Using data from the U.S. Census Bureau, study lead author Stan Dorn, a senior researcher at the Urban Institute, compared the IOM's method for calculating the number of uninsured to an alternative method he believes more accurately reflects the number of Americans who die because they do not have insurance.

Using the IOM's method on data from 2000 to 2006, researchers found that about 137,000 people likely died because of a lack of insurance, including 22,000 people in 2006.

But using an alternative method, researchers found that as many as 165,000 people likely died within that time period, with 27,000 people dying in 2006. The number is about 20 percent higher than the IOM method would reflect.

Dorn explained why the numbers differ: The IOM calculation is based on breaking the census data out by age groups—such as ages 25 to 34 and 35 to 44—and factoring in a suggested health research standard that the lack of insurance increases a person's likelihood of death by 25 percent, Dorn explained.
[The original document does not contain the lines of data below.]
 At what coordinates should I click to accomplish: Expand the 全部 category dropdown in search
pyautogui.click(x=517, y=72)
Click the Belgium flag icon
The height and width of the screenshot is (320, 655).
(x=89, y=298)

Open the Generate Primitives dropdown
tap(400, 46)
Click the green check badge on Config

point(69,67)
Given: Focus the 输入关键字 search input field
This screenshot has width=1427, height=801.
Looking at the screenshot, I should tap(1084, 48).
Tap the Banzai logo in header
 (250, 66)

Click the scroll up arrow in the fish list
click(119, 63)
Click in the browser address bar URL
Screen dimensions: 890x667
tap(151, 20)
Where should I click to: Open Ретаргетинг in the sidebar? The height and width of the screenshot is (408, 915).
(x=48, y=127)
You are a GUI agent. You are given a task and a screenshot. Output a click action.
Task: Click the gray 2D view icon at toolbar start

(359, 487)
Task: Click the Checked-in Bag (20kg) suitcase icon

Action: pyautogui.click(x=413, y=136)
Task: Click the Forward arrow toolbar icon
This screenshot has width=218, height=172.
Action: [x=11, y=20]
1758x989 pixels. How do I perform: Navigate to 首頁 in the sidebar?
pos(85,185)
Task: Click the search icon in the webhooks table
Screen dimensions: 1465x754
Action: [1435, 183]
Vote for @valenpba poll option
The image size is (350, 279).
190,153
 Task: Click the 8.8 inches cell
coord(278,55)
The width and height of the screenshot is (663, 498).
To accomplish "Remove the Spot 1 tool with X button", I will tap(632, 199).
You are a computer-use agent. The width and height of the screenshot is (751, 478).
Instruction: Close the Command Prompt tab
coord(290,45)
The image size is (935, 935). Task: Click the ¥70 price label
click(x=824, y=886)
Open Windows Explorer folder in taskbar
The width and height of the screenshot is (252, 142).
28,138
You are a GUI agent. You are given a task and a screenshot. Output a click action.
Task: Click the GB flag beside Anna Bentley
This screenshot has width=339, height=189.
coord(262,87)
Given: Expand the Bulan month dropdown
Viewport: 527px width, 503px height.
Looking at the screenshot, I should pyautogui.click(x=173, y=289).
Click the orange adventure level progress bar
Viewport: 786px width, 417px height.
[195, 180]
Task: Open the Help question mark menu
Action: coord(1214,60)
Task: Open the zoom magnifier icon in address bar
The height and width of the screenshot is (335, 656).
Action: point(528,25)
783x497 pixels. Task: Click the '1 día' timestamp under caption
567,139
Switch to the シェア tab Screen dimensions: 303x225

For his alternative calculation, he also used the 25 percent figure but eliminated the age group breakdown and used as his base number the total number of American deaths for each year of census data. The new calculation results were 20 percent higher than the IOM methodology.

"Even that could be an underestimation," he said. Some studies have shown that the likelihood of death might be closer to 40 percent for the uninsured, he said.

"This is all a question of common sense," Dorn said. "Nowadays we know that medicine can save your life and if you have to choose between food and medicine, for instance, you're playing Russian Roulette with your health."